Quel est l’intérêt pédagogique ?
La tâche complexe permet déjà de faire le point sur ce qu’on sait et ce qu’on ne sait pas. Elle permet d’utiliser des connaissances pour créer quelque chose. Elle apprend l’entraide et le travail de groupe. C’est un point important. L’élève gagne en autonomie de cette façon. Enfin il y a une dimension métacognitive. L’élève doit réaliser ce qui lui manque pour mener à bien la tâche et doit avoir un retour réflexif sur sa production. Il doit être capable de dire comment il l’a réalisé. C’est plus important que la production finale !

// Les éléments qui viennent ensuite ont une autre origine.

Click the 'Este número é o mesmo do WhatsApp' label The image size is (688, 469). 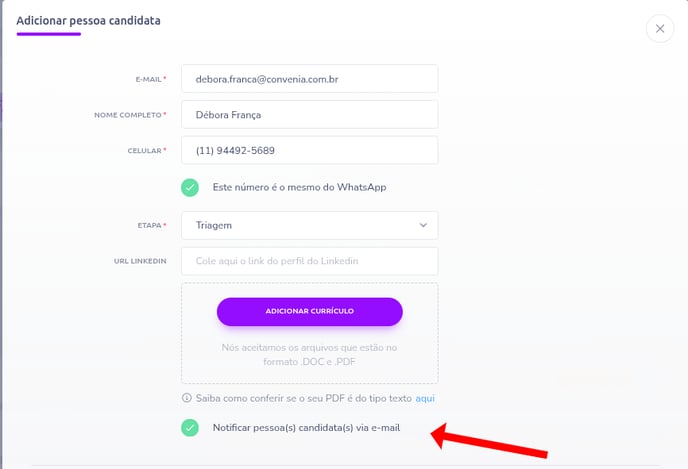(299, 187)
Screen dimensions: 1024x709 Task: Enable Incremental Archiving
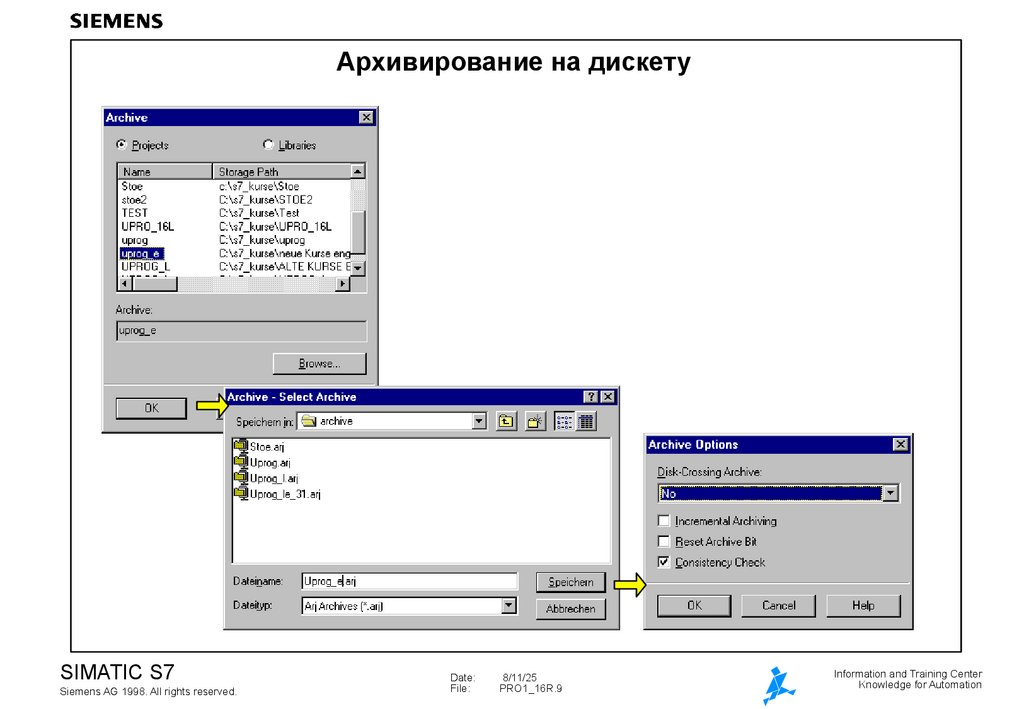tap(664, 520)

Cela suppose que ces élèves aient une certaine aisance par rapport à l’école et ses codes. La tâche complexe convient vraiment à tous les élèves ?
Concrètement la dimension de jeu qui est souvent associé à la tâche fait que ça marche bien avec les élèves. Mais il faut que la tâche soit bien présentée par l’enseignant.

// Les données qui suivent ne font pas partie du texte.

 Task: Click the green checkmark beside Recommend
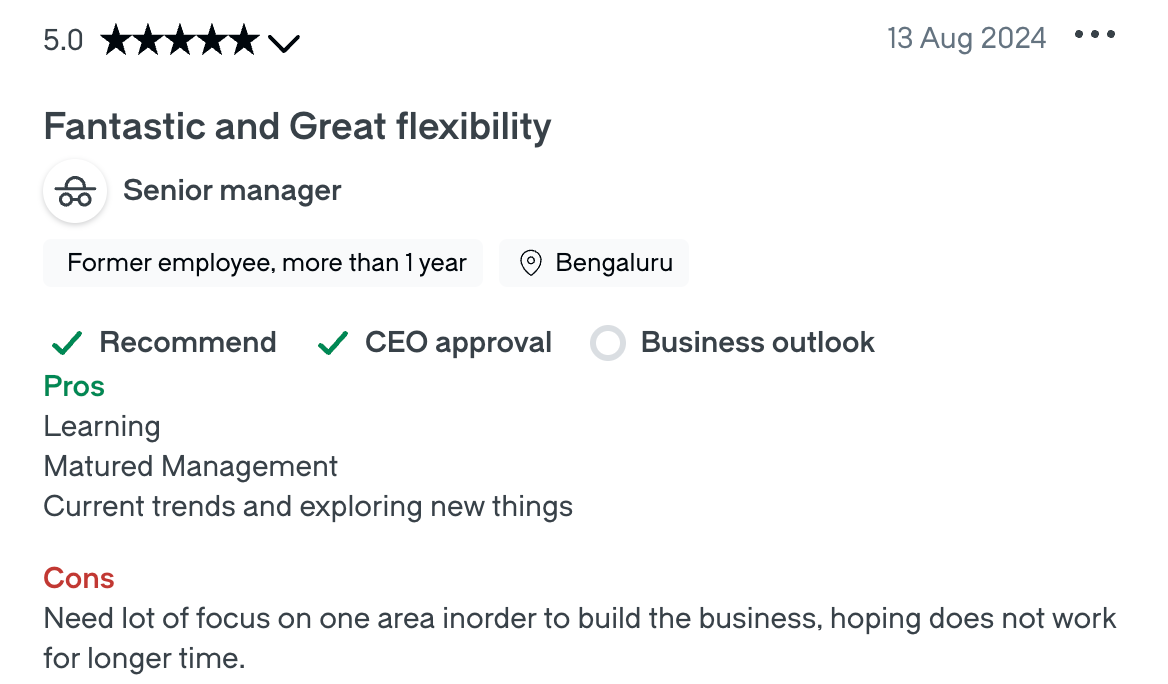pos(65,342)
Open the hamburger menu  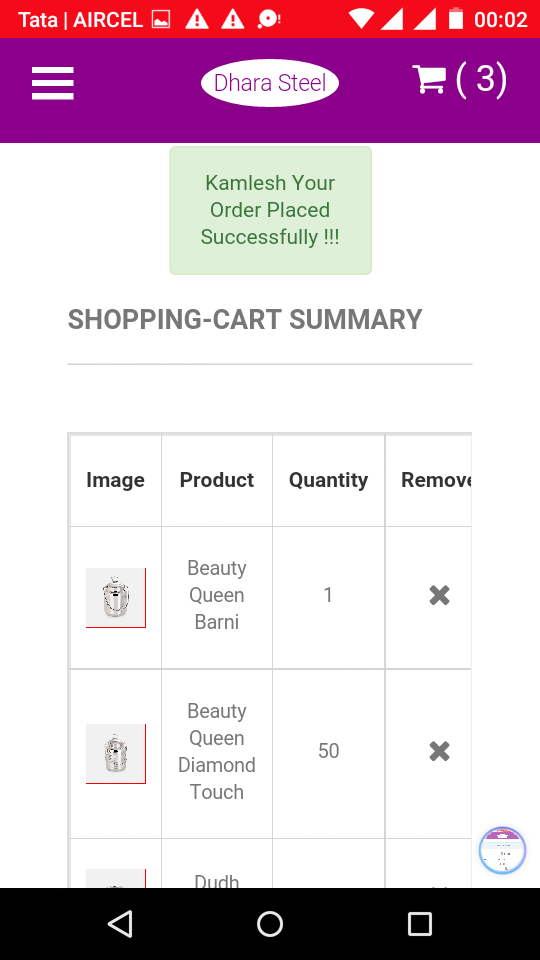click(53, 83)
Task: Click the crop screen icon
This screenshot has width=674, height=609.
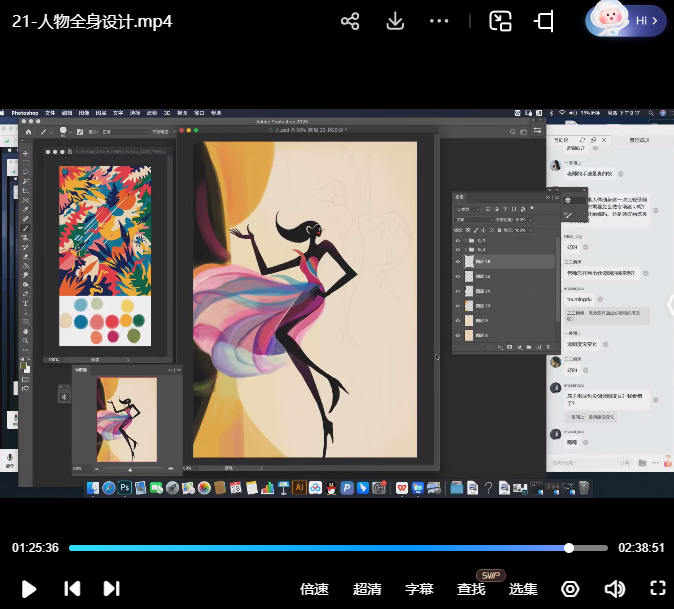Action: [545, 21]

Trois ans après son ouverture, que propose aujourd’hui le site ? Quelle est sa fréquentation .
Depuis 2013 on a eu 250000 pages vues par 40 000 visiteurs. Le site propose près d’une centaine de tâches complexes , essentiellement pour le collège. 4 ou 5 collègues déposent des projets sur le site de façon très régulière, une quinzaine de façon un peu moins régulière.

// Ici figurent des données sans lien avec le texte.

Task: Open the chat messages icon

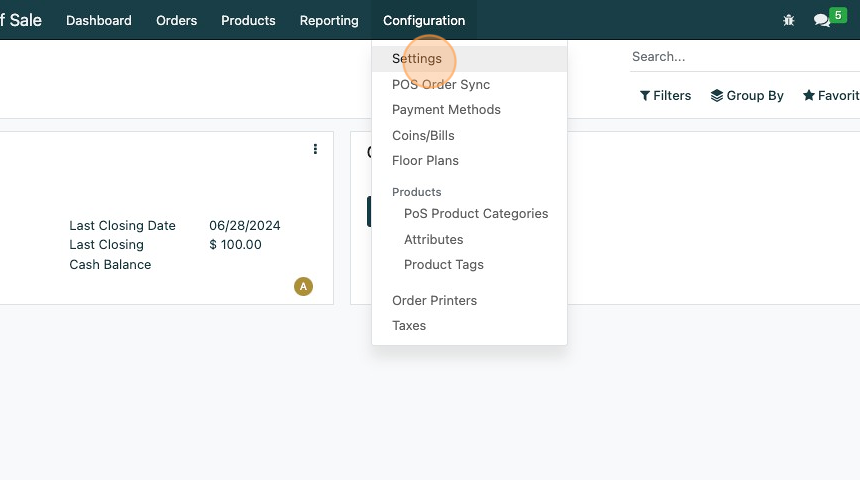Action: (x=822, y=20)
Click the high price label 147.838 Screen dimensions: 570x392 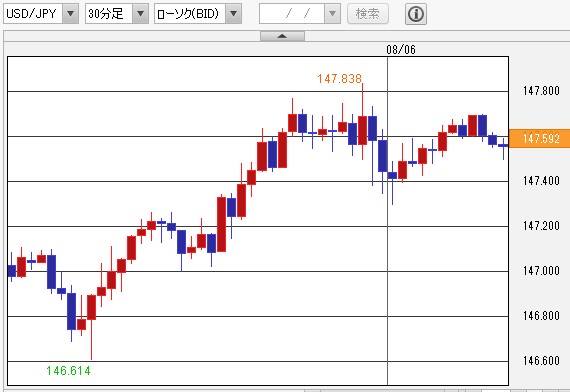pos(339,79)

Quel usage en font les enseignants ?
On ne sait pas trop. Les collègues qui déposent des tâches nous disent le faire car ils ont été aidé par Tacos. On voit aussi que des manuels scolaires se sont inspirés des projets du site. Mais pour le reste c’est la grande inconnue. Tacos s’est imposé comme le site de référence pour les tâches complexes en histoire-géo surtout parce qu’on a recensé à peu près tout ce qui existe.
Aujourd’hui il y a une réforme du collège avec les EPI. La page se tourne pour Tâcos ?
Non pas du tout. Tant qu’on recommande une démarche de compétences, les tâches complexes ont leur place. La différence avec les EPI c’est que ceux ci sont plus longs et qu’ils ont obligatoirement une dimension pluridisciplinaire. Mais une tâche complexe peut très bien s’intégrer dans un EPI.
Ca ne fait pas peur de jouer le rôle que l’institution aurait du jouer ?
Non car le site Tâcos fait autre chose. C’est un site de mutualisation entre enseignants. Cette dimension de mutualisation est essentielle et encore plus avec la réforme du collège. Je ne serai pas bien dans mon métier sans ces échanges avec les collègues. Et j eme garde bien d’émettre un avis sur les projets qu’ils déposent. Certaines tâches sont fabuleuses à mes yeux. D’autres plus banales. On les partage toutes et on fait confiance aux collègue spour faire leur propre tri.